Task to carry out -
Each line of the material must be repeated precisely, with the pictures left out.

· · ·

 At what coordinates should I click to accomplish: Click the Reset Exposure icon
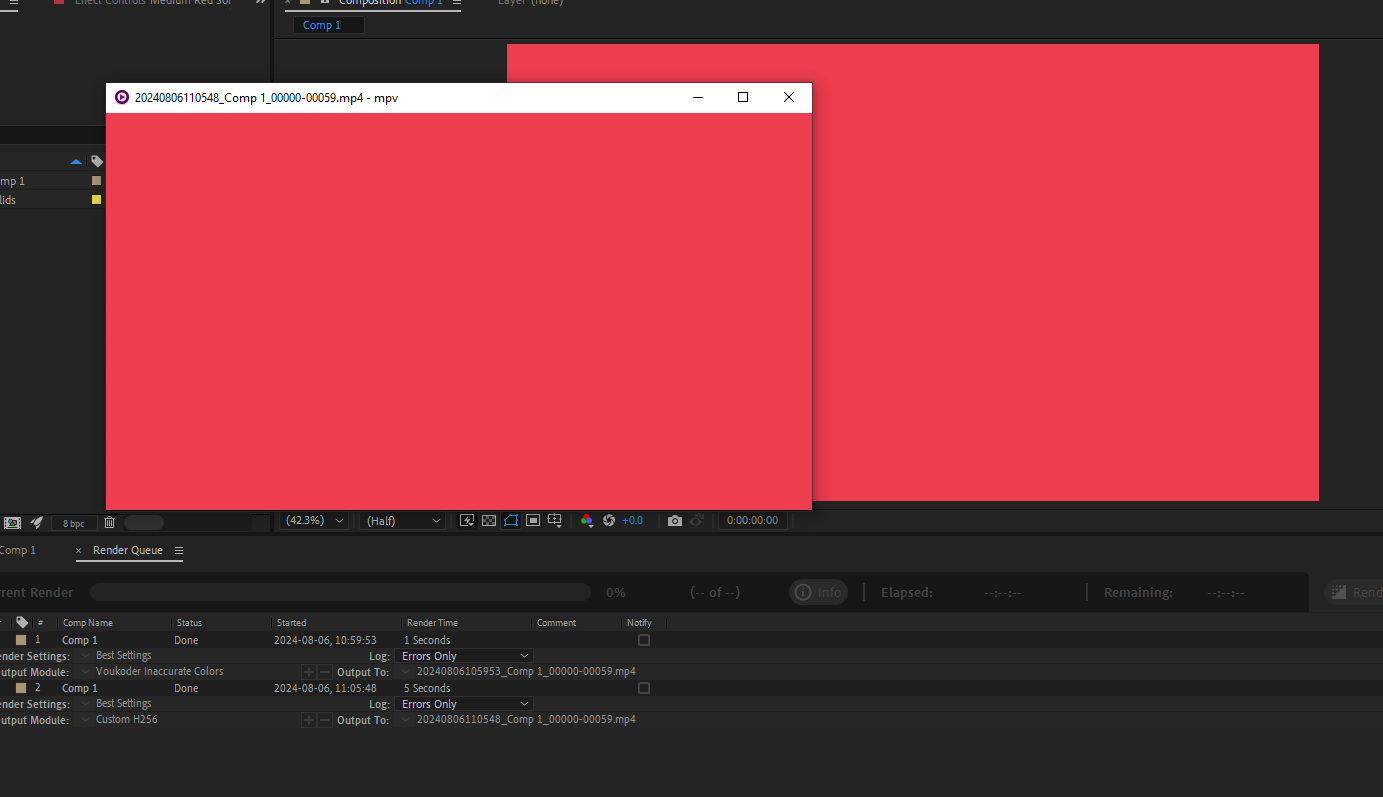[x=608, y=521]
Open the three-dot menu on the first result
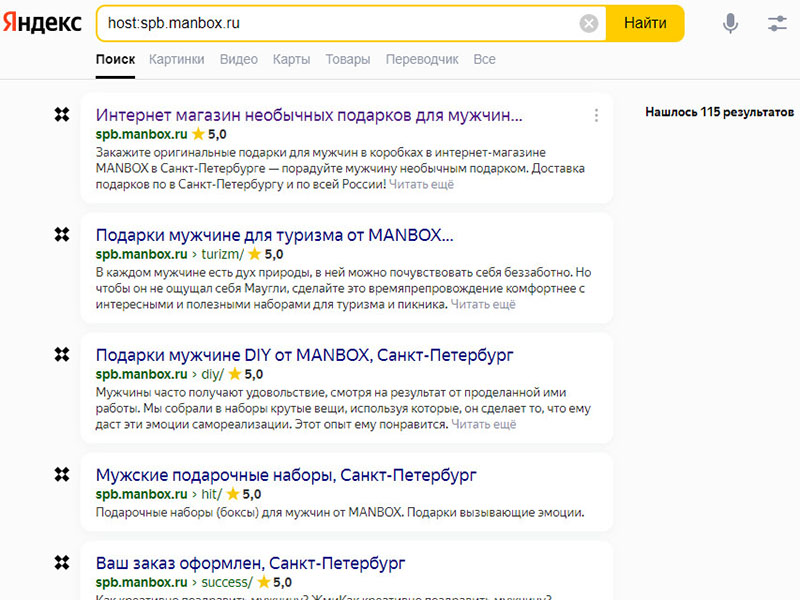This screenshot has height=600, width=800. (596, 116)
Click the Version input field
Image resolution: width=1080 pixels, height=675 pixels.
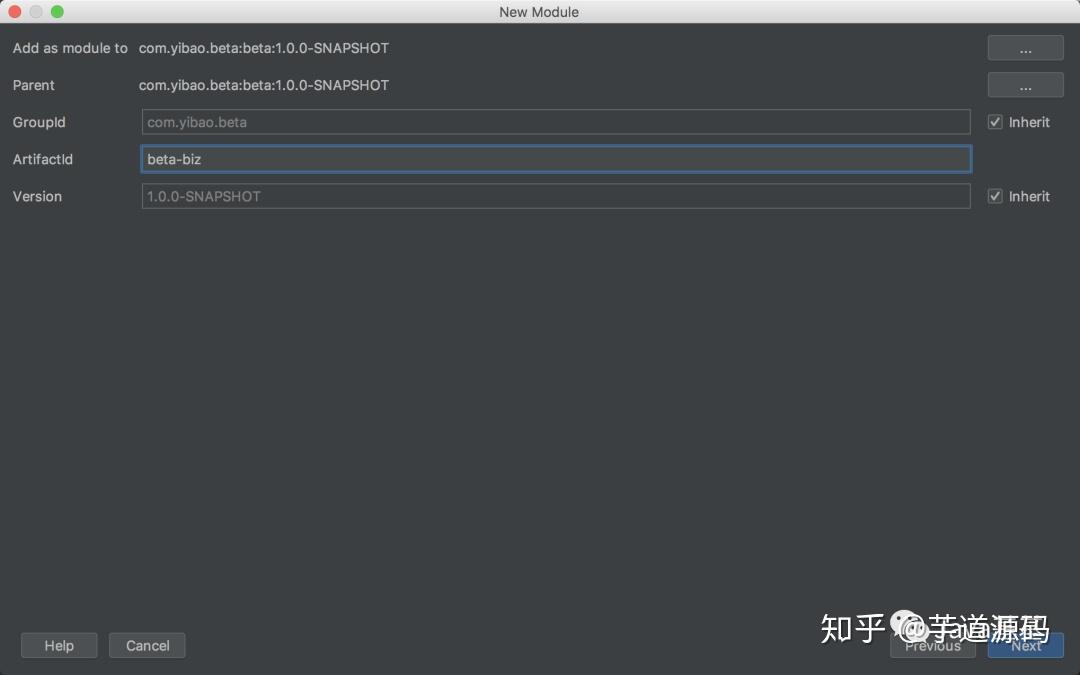click(x=556, y=196)
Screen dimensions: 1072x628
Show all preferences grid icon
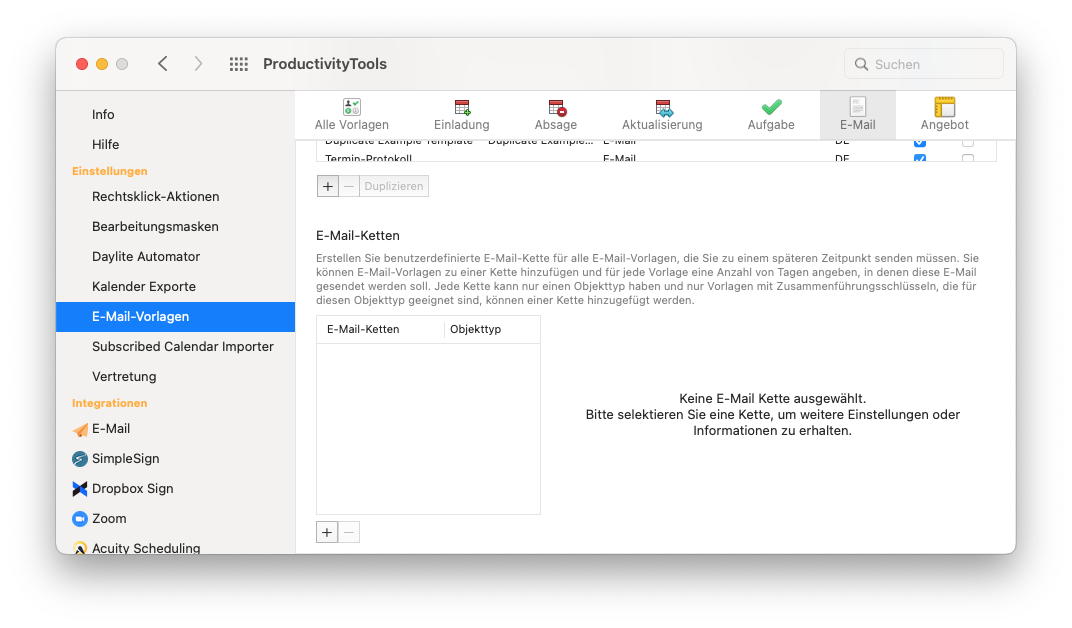239,64
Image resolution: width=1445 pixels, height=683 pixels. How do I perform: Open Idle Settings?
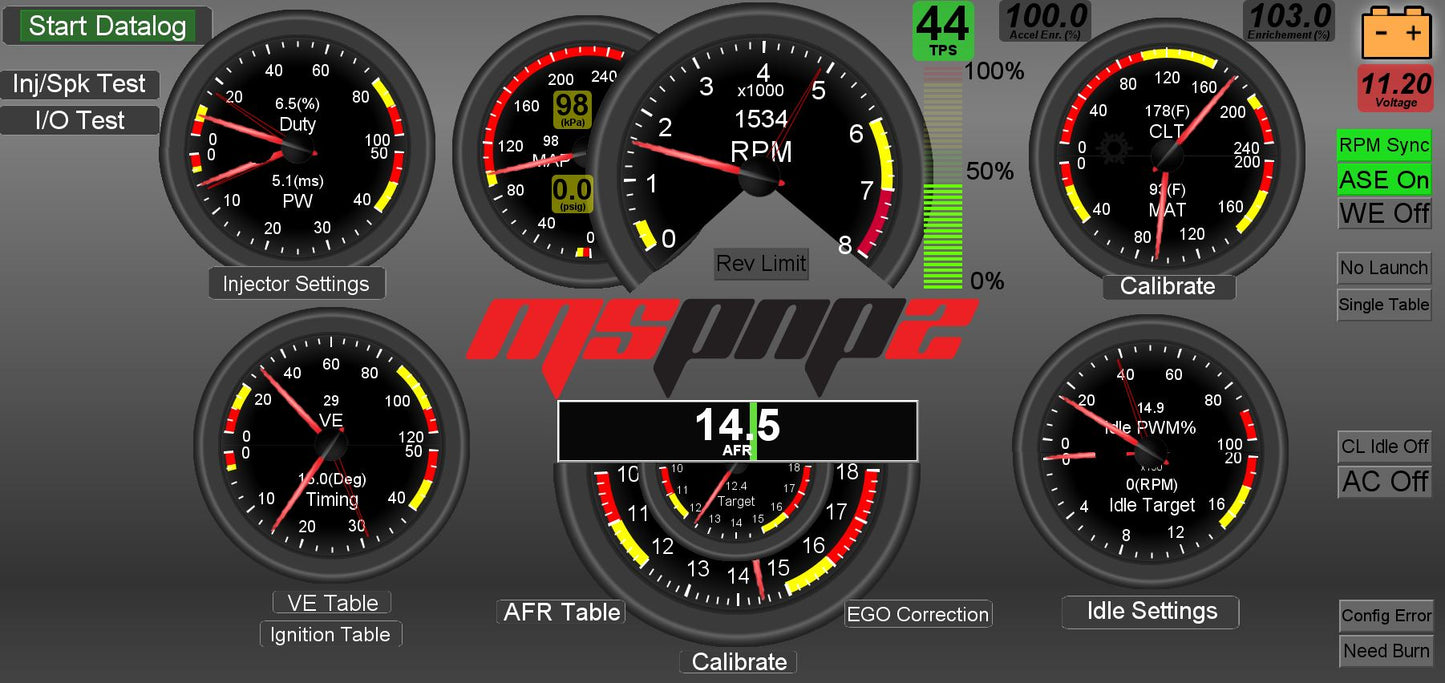1151,611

· · ·

Your solution -
 At what coordinates should I click to accomplish: Click the Reset Exposure icon
[x=608, y=521]
Open the three-dot menu on the first result
This screenshot has height=600, width=800. (596, 116)
Click the Version input field
Image resolution: width=1080 pixels, height=675 pixels.
click(x=556, y=196)
Screen dimensions: 1072x628
Show all preferences grid icon
239,64
Image resolution: width=1445 pixels, height=683 pixels. How do I perform: Open Idle Settings?
1151,611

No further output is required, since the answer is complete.